### WHAT NEEDS TO BE DONE
Copy out every line of the material below word for word, but leave out the pictures.

### GIVEN INFORMATION
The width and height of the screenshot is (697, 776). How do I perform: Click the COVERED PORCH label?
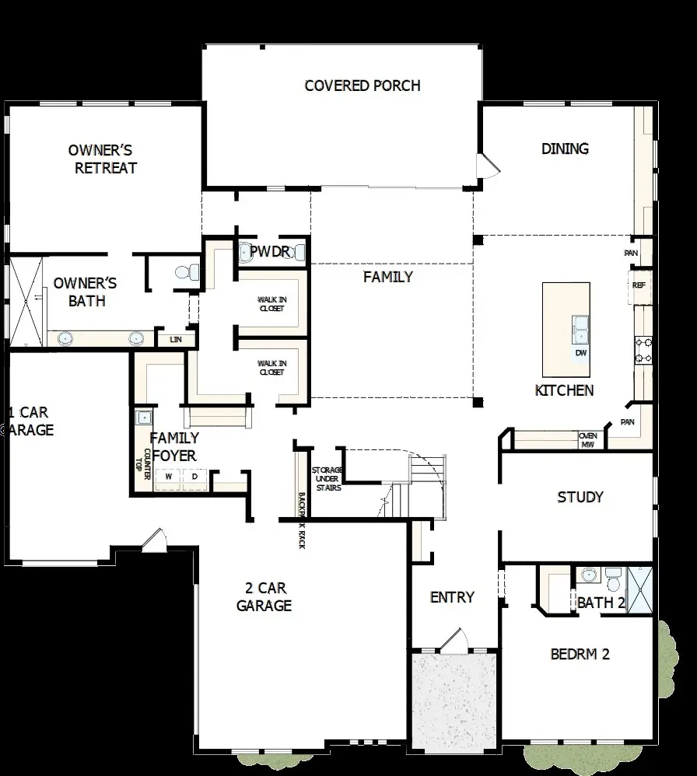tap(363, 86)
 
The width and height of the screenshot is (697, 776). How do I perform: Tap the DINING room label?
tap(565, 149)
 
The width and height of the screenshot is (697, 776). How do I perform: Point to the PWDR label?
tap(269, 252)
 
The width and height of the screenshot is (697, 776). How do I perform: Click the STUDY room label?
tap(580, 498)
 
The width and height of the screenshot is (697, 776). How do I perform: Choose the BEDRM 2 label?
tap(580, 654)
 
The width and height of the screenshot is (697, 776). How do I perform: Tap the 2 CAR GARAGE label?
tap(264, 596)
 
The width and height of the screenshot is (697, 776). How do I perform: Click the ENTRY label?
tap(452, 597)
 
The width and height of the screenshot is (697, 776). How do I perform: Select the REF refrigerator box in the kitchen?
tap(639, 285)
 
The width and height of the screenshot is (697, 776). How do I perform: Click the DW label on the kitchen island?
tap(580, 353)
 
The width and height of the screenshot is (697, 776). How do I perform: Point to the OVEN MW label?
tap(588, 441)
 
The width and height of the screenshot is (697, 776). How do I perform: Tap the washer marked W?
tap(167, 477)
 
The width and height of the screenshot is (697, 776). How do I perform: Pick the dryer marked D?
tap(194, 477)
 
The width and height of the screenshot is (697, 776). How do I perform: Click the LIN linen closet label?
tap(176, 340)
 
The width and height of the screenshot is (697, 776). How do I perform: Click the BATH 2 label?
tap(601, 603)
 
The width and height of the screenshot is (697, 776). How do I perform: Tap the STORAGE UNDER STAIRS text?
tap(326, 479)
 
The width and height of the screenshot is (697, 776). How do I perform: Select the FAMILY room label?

### FINAL RESULT
The width and height of the screenshot is (697, 776). How do I perform: Click the COVERED PORCH label?
tap(363, 86)
 
The width and height of the screenshot is (697, 776). How do I perform: Tap the DINING room label?
tap(565, 149)
 
The width and height of the screenshot is (697, 776). How do I perform: Point to the PWDR label?
tap(269, 252)
 
The width and height of the screenshot is (697, 776). How do I perform: Click the STUDY room label?
tap(580, 498)
 
The width and height of the screenshot is (697, 776). How do I perform: Choose the BEDRM 2 label?
tap(580, 654)
 
The width and height of the screenshot is (697, 776). How do I perform: Tap the 2 CAR GARAGE label?
tap(264, 596)
 
The width and height of the screenshot is (697, 776). How do I perform: Click the ENTRY label?
tap(452, 597)
 
The width and height of the screenshot is (697, 776). How do I perform: Select the REF refrigerator box in the kitchen?
tap(639, 285)
 
The width and height of the screenshot is (697, 776). How do I perform: Click the DW label on the kitchen island?
tap(580, 353)
 
The width and height of the screenshot is (697, 776). How do I perform: Point to the OVEN MW label?
tap(588, 441)
 
The width and height of the screenshot is (697, 776). How do I perform: Tap the washer marked W?
tap(167, 477)
 
The width and height of the screenshot is (697, 776). How do I perform: Pick the dryer marked D?
tap(194, 477)
 
The width and height of the screenshot is (697, 776). How do I perform: Click the LIN linen closet label?
tap(176, 340)
 
The width and height of the screenshot is (697, 776). How do I perform: Click the BATH 2 label?
tap(601, 603)
 
The width and height of the screenshot is (697, 776). How do I perform: Tap the STORAGE UNDER STAIRS text?
tap(326, 479)
 
The width and height of the screenshot is (697, 776). How do I perform: Select the FAMILY room label?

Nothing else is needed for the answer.